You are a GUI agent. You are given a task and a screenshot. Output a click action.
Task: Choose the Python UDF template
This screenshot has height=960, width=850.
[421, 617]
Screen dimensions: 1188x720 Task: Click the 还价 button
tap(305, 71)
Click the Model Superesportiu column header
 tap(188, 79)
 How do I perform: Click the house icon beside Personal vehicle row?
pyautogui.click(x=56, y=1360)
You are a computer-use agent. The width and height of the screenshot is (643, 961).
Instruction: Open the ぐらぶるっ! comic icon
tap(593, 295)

++++++

Extract the lines of the rows above, starting with the line that contains "How do I perform: Click" and going on through the last line of the rows, and reproduce them without any change.

 How do I perform: Click the house icon beside Personal vehicle row?
pyautogui.click(x=56, y=1360)
You are a computer-use agent. The width and height of the screenshot is (643, 961).
Instruction: Open the ぐらぶるっ! comic icon
tap(593, 295)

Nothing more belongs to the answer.